| 要旨トップ | 日本生態学会全国大会 ESJ55 講演要旨


一般講演(ポスター発表) P1-075

千葉県小櫃川河口干潟周辺におけるヨシ(Phragmites australis)の地上部シュート成長様式

西尾孝佳(宇都宮大・雑草セ)・Siegmar W. Breckle(University of Bielefeld, Germany)

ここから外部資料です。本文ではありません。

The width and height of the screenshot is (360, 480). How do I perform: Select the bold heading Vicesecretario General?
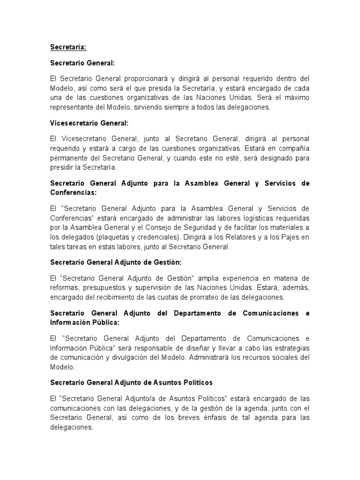(89, 123)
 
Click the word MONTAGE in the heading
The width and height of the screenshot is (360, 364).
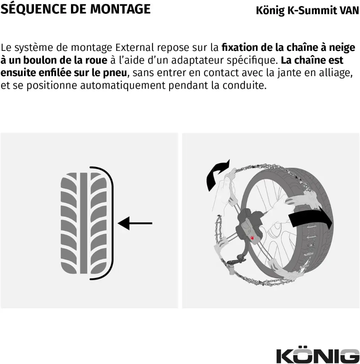(120, 9)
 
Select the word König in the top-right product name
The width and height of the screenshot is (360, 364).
(270, 11)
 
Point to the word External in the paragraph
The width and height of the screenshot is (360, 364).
(135, 47)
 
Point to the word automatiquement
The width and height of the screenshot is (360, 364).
(122, 86)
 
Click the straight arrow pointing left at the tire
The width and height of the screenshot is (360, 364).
(135, 223)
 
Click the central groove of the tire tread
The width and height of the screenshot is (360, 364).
(84, 223)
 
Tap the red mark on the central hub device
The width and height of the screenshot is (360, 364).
(252, 238)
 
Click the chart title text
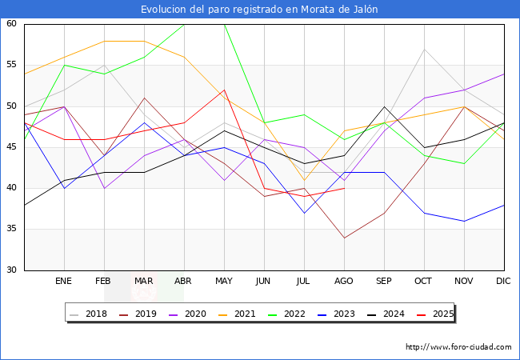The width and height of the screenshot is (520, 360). click(259, 10)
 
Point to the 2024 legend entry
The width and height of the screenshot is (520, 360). click(392, 314)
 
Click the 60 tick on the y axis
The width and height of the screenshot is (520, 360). click(12, 24)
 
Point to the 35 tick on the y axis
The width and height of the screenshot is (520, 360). click(12, 230)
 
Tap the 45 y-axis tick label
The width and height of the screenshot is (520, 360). click(12, 147)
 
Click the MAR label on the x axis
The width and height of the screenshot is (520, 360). click(144, 282)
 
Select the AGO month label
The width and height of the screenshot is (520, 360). click(344, 282)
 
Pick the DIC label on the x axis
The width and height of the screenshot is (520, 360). click(504, 282)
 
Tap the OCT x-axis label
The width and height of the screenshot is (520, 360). click(424, 282)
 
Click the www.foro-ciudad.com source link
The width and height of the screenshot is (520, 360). click(458, 347)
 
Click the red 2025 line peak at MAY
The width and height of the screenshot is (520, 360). click(224, 90)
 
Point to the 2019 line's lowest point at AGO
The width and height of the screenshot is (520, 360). click(344, 238)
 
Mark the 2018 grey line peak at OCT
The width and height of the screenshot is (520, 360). click(424, 49)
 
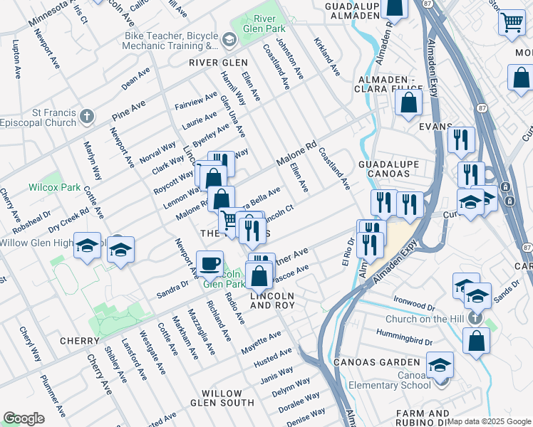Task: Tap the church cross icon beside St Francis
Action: coord(87,115)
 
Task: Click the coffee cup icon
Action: coord(209,264)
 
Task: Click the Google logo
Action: coord(24,418)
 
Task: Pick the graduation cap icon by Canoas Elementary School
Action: coord(440,365)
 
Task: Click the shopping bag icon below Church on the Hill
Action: coord(476,342)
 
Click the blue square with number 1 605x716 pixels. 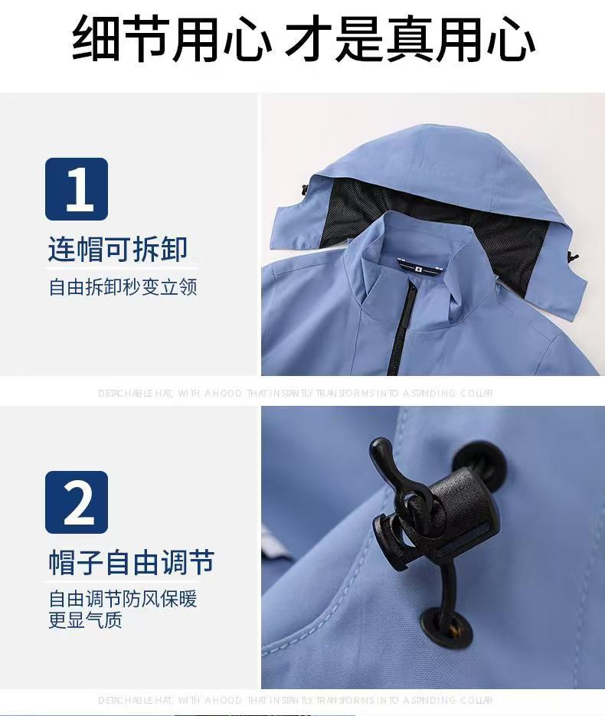[77, 189]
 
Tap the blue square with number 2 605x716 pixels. [77, 502]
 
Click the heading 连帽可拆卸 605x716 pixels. [118, 250]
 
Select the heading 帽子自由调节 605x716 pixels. [131, 563]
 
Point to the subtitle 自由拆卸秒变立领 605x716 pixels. [123, 287]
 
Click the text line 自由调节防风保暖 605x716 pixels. [123, 598]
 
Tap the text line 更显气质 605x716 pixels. [85, 620]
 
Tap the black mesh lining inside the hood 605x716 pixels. [360, 211]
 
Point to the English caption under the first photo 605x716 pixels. [296, 394]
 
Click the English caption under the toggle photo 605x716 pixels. [296, 700]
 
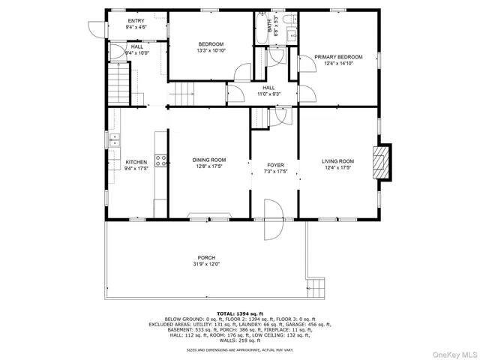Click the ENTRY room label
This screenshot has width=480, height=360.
(x=136, y=21)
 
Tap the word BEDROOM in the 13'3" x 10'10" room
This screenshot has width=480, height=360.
(x=210, y=44)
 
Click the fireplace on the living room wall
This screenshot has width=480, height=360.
(x=383, y=161)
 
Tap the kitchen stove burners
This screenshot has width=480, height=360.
(x=160, y=159)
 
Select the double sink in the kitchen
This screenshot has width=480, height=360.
(x=115, y=140)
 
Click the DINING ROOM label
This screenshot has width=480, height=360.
(x=209, y=160)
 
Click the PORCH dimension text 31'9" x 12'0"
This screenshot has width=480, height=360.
(x=207, y=264)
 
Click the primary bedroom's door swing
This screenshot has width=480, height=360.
(x=306, y=94)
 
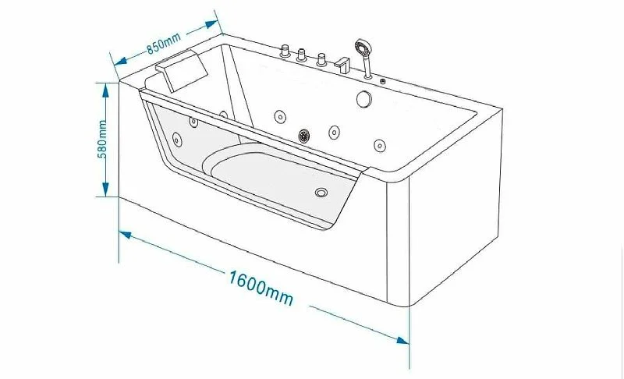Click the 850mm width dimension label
click(164, 43)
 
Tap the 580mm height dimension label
click(102, 139)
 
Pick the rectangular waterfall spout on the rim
click(342, 65)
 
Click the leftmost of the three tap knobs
click(285, 51)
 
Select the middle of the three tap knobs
click(301, 55)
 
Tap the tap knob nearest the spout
click(321, 60)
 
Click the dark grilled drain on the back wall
click(304, 135)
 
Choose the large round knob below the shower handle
click(363, 99)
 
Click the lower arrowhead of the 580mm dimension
click(105, 190)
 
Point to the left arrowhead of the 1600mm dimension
click(126, 235)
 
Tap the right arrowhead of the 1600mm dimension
click(402, 341)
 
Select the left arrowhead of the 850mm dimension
click(120, 61)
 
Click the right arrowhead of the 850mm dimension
click(211, 25)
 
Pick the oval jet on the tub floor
click(321, 193)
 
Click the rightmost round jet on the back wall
click(380, 146)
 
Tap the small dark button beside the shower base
click(383, 82)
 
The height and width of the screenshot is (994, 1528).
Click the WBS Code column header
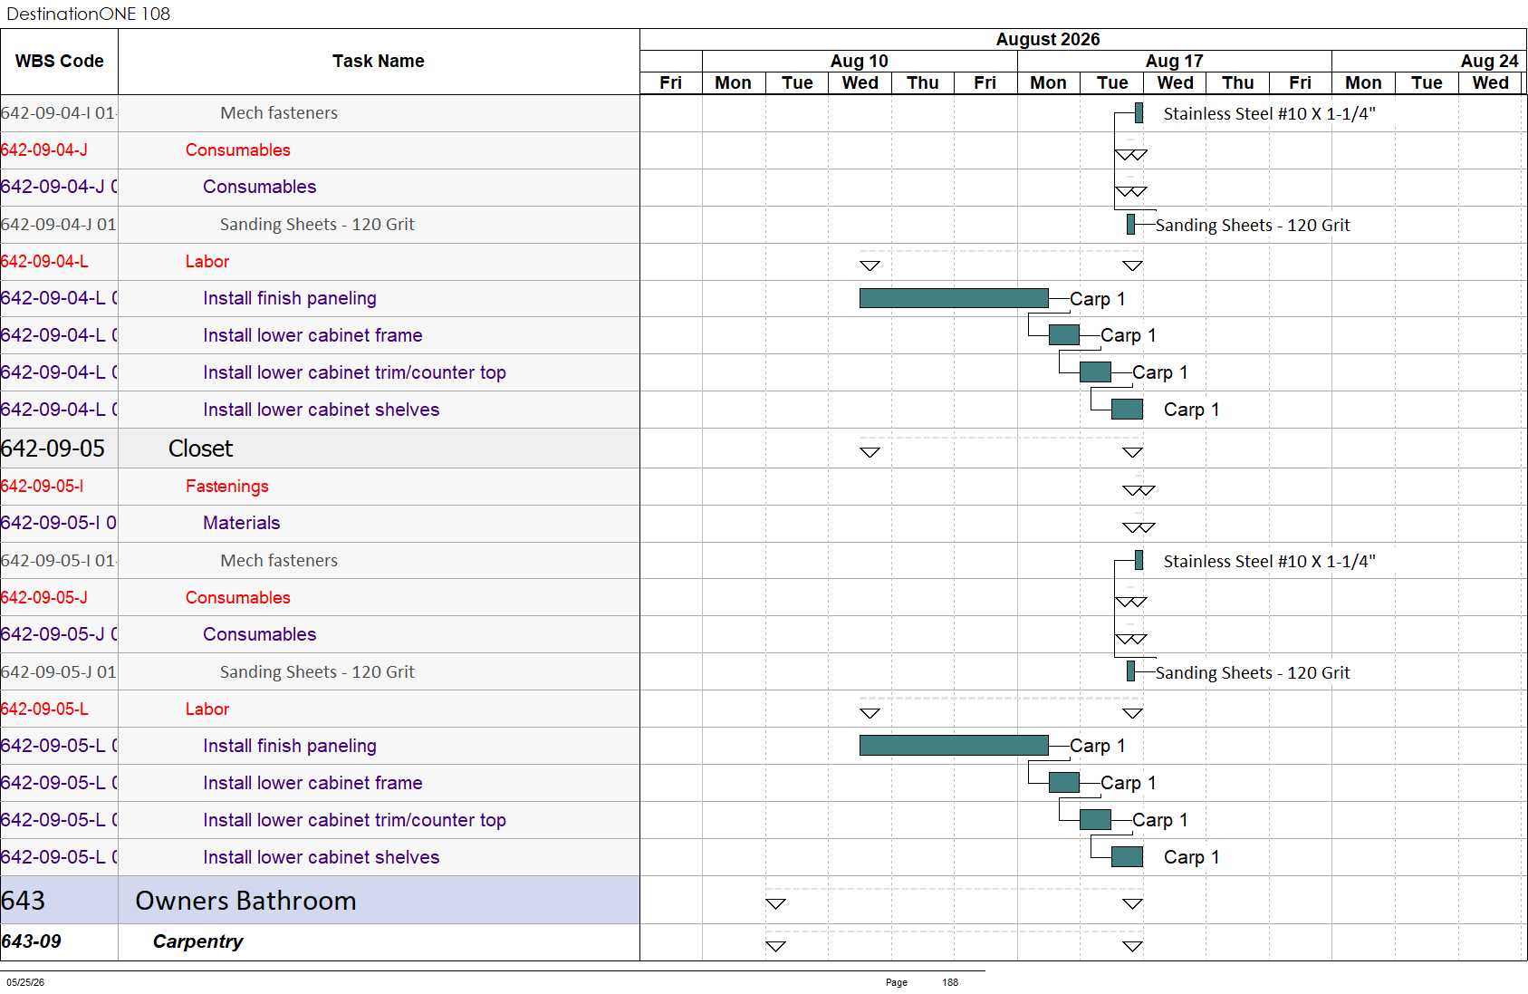click(x=60, y=61)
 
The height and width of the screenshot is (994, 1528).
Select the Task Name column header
click(x=378, y=61)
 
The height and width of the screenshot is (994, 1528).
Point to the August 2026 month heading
click(x=1048, y=39)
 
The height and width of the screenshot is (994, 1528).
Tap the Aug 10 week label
click(x=859, y=61)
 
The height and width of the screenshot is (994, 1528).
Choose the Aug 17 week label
click(x=1174, y=61)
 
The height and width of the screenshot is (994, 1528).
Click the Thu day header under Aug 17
click(x=1237, y=82)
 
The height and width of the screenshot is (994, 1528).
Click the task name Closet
click(x=200, y=449)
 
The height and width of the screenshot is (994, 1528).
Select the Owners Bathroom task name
click(x=245, y=901)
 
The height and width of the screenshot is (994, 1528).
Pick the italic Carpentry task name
click(x=197, y=941)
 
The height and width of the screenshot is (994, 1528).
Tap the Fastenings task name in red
click(x=227, y=487)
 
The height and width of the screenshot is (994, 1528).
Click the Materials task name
click(x=242, y=523)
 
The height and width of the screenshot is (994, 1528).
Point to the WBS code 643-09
click(x=32, y=941)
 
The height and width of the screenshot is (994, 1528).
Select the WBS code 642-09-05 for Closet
click(x=53, y=449)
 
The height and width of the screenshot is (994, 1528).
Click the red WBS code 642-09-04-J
click(x=43, y=150)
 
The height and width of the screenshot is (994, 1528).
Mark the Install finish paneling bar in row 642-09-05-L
click(x=954, y=745)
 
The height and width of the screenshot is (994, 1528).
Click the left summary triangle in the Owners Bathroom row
click(x=775, y=904)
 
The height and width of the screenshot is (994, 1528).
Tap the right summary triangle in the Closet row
click(x=1132, y=452)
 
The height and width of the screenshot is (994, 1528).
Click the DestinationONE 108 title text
click(x=88, y=14)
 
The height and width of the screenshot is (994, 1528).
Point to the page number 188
click(x=950, y=982)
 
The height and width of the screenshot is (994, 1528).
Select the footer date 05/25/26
click(x=25, y=982)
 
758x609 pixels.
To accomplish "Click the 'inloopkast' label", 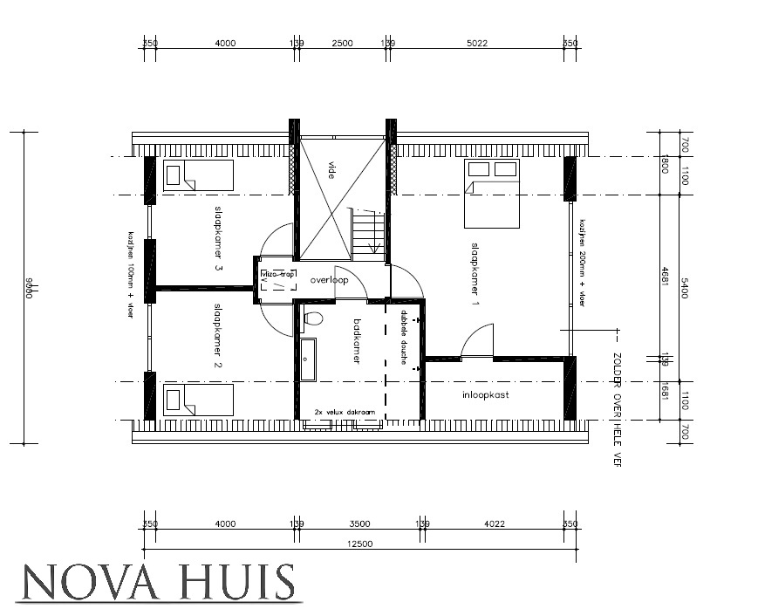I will (x=485, y=395).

温帯域の水辺環境に広く分布するヨシは,半乾燥地域における塩湿地,塩湖周辺などの塩集積環境から,一般的な湿地などの淡水環境まで,幅広い塩環境で生育できる広塩性植物として知られ,その生理的な耐塩性機構について多くの研究がなされてきた。このようにヨシが幅広い塩環境条件下で優占できるひとつの要因としては,各ラメットの地下部で作用する耐塩性機構に加えて,ラメットの配置やラメット間相互作用による成長の最大化が重要であると考えられる。そこで本研究では,千葉県小櫃川河口干潟周辺において,ヨシの塩環境変化に応じたラメット構造の変化を明らかにするために,ヨシの地上部成長様式の解析を行った。調査は,河口干潟内で海水の影響を強く受ける,地理的に相互隔離した7つの汽水産個体群と,河口干潟周辺で,常時湛水する放棄水田に分布し,地理的に相互隔離した7つの淡水産個体群において行った。各個体群では,個体群の辺縁に相当する拡大部分と,中心部分それぞれにおいて,無作為に設定した1m×1mの調査区の当年生桿数,当年生枯死桿数及び,各桿の地上高,基部径,葉数,枯死葉数,節数などを経時的に測定した。その結果,a) 桿サイズ,節数は淡水産個体群で不均一であったのに対し,汽水産個体群では均一に推移した,b) 淡水産個体群では生育期間を通じて随時,新規桿を発生するの対して,汽水産個体群では春に一斉かつ多量に桿を発生後,桿の新規発生は限定的であった,c)汽水産個体群では節数と地上高に高い相関があるのに対して,淡水産個体群では相関が低かった,等の相違が示唆された。